§ WHAT YOU HAVE TO DO
Exact wording is required: give all the records again, minus the pictures.

[Stored data entries]
......

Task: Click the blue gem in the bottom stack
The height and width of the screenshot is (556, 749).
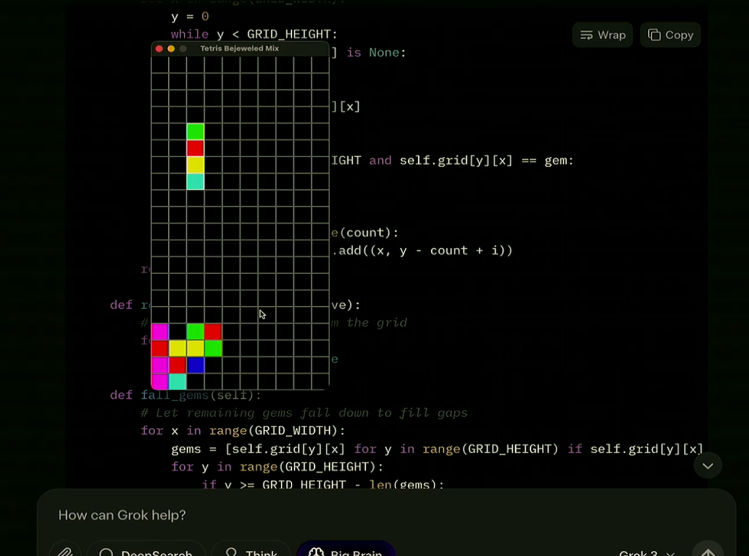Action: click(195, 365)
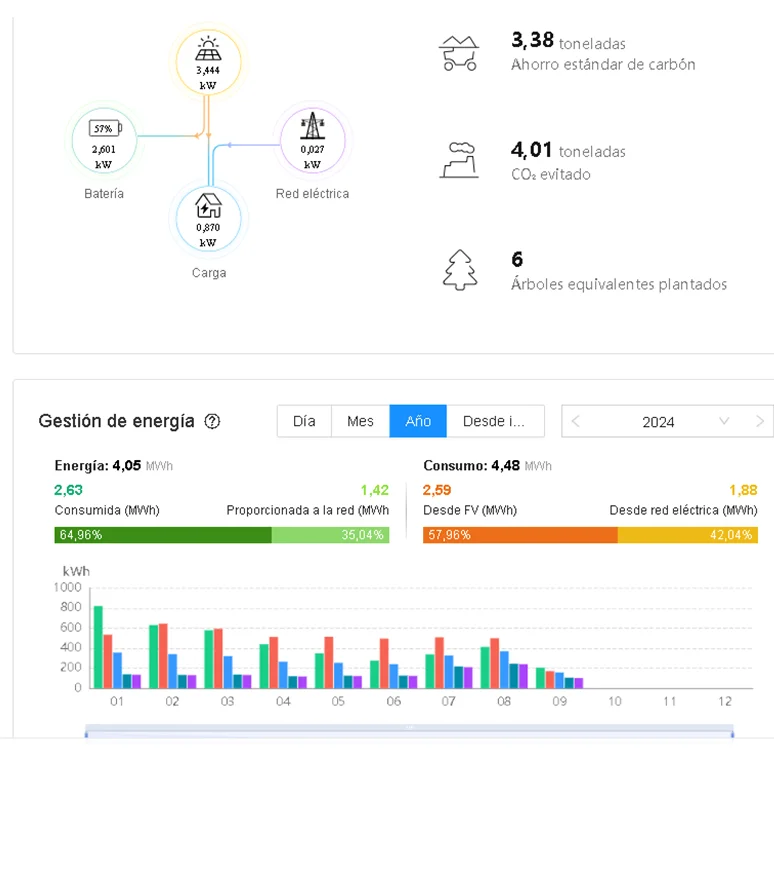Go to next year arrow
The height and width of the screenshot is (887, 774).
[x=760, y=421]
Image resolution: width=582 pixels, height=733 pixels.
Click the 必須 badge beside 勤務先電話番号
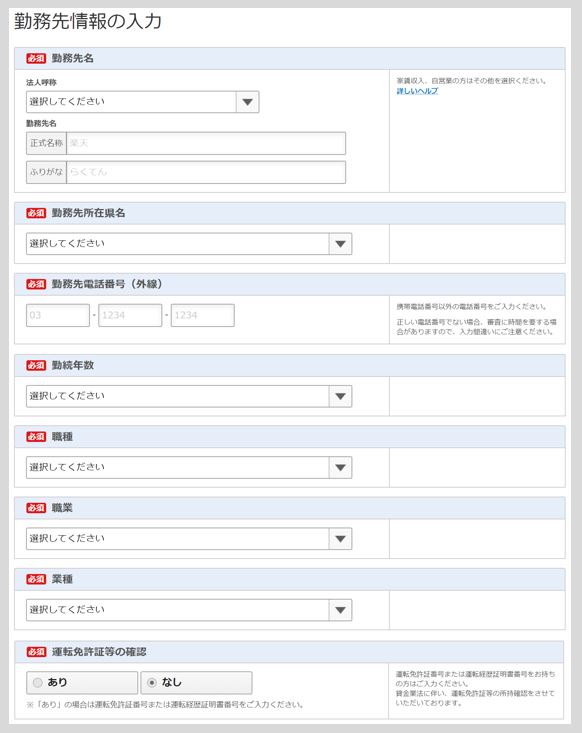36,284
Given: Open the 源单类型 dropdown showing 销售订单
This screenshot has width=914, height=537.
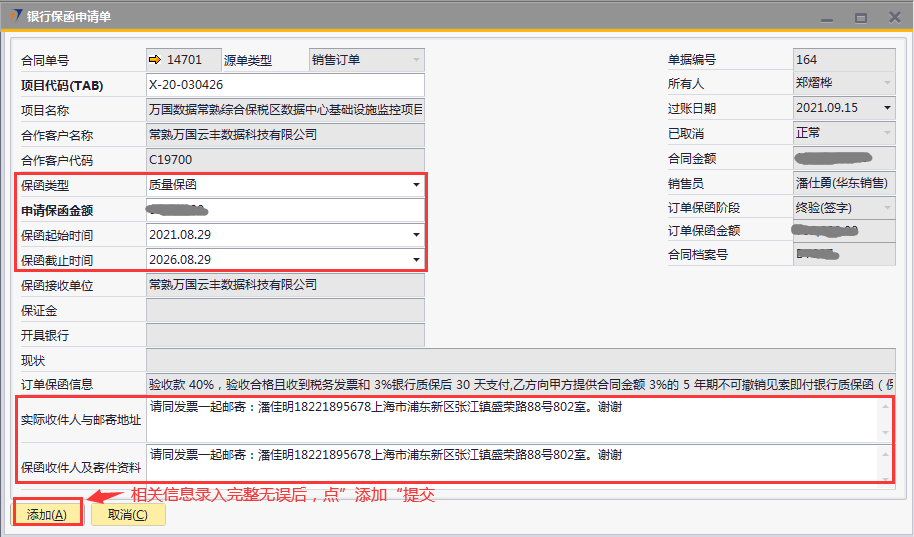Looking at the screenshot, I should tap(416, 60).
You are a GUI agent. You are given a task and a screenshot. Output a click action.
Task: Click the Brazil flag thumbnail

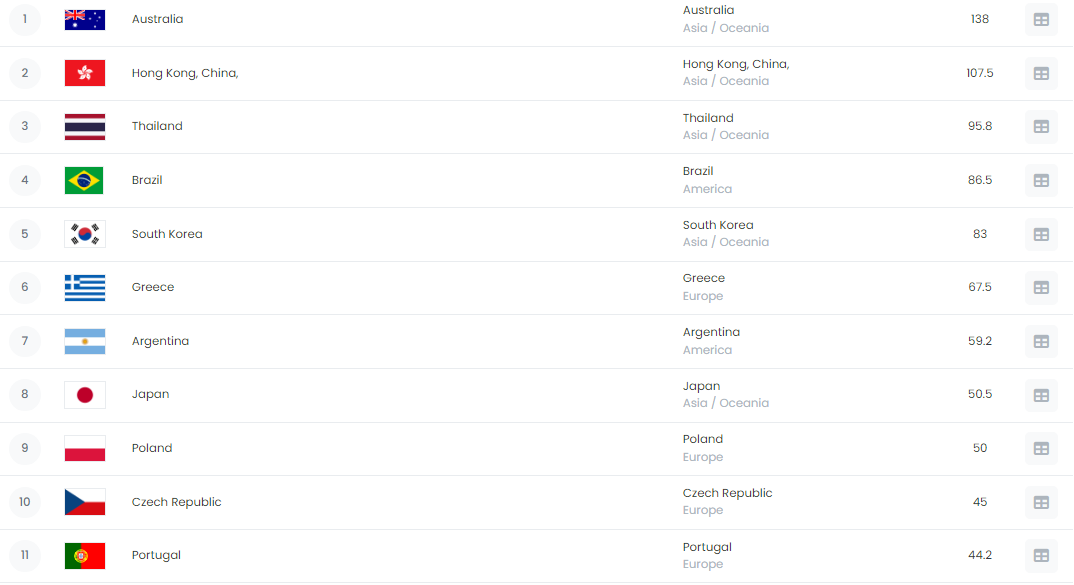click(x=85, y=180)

......

§ ANSWER FOR THE TASK
Task: Click the blue gem in the bottom stack
The height and width of the screenshot is (556, 749).
Action: click(195, 365)
Go to next year arrow
The height and width of the screenshot is (887, 774).
[x=760, y=421]
Image resolution: width=582 pixels, height=733 pixels.
Click the 必須 badge beside 勤務先電話番号
36,284
Given: Open the 源单类型 dropdown showing 销售订单
This screenshot has width=914, height=537.
Looking at the screenshot, I should tap(416, 60).
You are a GUI agent. You are given a task and a screenshot. Output a click action.
Task: Click the Brazil flag thumbnail

click(x=85, y=180)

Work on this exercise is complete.